OpenAI's GPT-5.5 Matches Claude Mythos in Cyberattack Capabilities: AI Safety Institute - Decrypt

Briefly

GPT-5.5 can autonomously execute subtle cyberattacks, finishing a 32-step company community simulation and cracking a 12-hour safety puzzle in simply 10 minutes.
Offensive AI cyber functionality is quickly bettering throughout builders, with AISI warning additional advances might arrive in fast succession.
Researchers discovered a jailbreak that bypassed GPT-5.5’s security guardrails completely, elevating alarms.

A U.Ok. authorities company has discovered that OpenAI’s latest synthetic intelligence mannequin can autonomously perform advanced cyberattacks—and that it cracked a reverse-engineering problem in simply over 10 minutes that took a human safety knowledgeable roughly 12 hours.

The AI Safety Institute (AISI), a analysis physique inside Britain’s Division of Science, Innovation and Expertise, revealed findings Thursday exhibiting that GPT-5.5 is among the many strongest fashions it has evaluated for offensive cyber capabilities, placing it roughly on par with Anthropic’s vaunted Claude Mythos.

The report discovered GPT-5.5 is the second mannequin to finish AISI’s most demanding take a look at—a 32-step simulated company community assault referred to as “The Final Ones”—doing so autonomously in two out of 10 makes an attempt. The primary mannequin to attain the milestone was Anthropic’s Claude Mythos Preview, which accomplished the simulation in three of 10 tries.

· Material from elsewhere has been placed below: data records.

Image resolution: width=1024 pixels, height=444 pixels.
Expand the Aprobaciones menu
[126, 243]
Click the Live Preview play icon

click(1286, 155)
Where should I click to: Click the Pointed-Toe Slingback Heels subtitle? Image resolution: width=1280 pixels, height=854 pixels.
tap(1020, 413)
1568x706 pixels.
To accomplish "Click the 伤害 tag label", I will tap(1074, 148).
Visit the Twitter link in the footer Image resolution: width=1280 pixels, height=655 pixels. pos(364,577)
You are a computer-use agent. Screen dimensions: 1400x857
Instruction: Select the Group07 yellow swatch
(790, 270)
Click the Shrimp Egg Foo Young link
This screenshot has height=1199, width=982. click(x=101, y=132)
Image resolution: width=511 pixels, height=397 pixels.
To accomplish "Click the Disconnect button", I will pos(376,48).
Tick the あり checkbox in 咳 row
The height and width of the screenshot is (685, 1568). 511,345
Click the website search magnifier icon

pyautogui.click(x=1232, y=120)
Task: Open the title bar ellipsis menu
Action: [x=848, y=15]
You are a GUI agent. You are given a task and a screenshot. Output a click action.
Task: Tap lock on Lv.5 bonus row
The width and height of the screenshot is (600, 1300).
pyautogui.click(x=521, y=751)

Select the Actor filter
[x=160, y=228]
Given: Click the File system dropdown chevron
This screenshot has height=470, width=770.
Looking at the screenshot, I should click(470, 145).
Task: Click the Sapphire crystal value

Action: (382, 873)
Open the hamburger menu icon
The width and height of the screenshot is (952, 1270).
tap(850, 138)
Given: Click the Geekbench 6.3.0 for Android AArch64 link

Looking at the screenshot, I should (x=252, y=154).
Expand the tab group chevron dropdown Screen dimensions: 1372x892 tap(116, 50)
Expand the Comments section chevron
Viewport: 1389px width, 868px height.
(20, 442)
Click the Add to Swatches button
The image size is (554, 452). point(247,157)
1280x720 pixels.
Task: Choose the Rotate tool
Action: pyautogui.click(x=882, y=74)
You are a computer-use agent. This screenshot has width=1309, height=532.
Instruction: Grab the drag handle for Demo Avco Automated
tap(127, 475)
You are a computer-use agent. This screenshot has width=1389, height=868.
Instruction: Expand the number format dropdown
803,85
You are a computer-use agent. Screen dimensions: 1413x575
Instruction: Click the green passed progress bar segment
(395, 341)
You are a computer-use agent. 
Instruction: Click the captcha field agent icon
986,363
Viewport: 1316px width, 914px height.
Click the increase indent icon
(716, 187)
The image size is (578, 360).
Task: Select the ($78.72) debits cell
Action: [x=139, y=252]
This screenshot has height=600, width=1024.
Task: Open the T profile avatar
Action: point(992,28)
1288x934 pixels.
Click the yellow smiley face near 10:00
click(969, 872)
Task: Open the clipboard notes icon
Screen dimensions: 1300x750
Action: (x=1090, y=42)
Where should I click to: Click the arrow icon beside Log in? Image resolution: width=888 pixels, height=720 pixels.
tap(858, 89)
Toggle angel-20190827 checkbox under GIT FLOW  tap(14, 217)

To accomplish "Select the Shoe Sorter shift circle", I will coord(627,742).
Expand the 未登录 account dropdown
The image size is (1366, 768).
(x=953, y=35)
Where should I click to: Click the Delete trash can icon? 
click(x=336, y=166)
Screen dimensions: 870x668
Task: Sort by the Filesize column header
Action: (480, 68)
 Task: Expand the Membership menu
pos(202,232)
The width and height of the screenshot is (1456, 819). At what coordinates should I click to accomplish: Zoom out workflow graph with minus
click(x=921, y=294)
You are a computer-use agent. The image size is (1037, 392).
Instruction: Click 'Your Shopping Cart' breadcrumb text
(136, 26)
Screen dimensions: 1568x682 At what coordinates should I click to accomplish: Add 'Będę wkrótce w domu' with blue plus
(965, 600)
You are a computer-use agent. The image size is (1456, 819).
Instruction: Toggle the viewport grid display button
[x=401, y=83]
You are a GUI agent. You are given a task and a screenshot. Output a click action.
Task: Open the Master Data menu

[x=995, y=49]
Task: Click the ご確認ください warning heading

The company community simulation, constructed with the cybersecurity agency SpecterOps, requires an agent to chain collectively reconnaissance, credential theft, lateral motion throughout a number of Lively Listing forests, a supply-chain pivot by way of a CI/CD pipeline, and in the end the exfiltration of a protected inside database—steps that AISI estimates would take a human knowledgeable round 20 hours.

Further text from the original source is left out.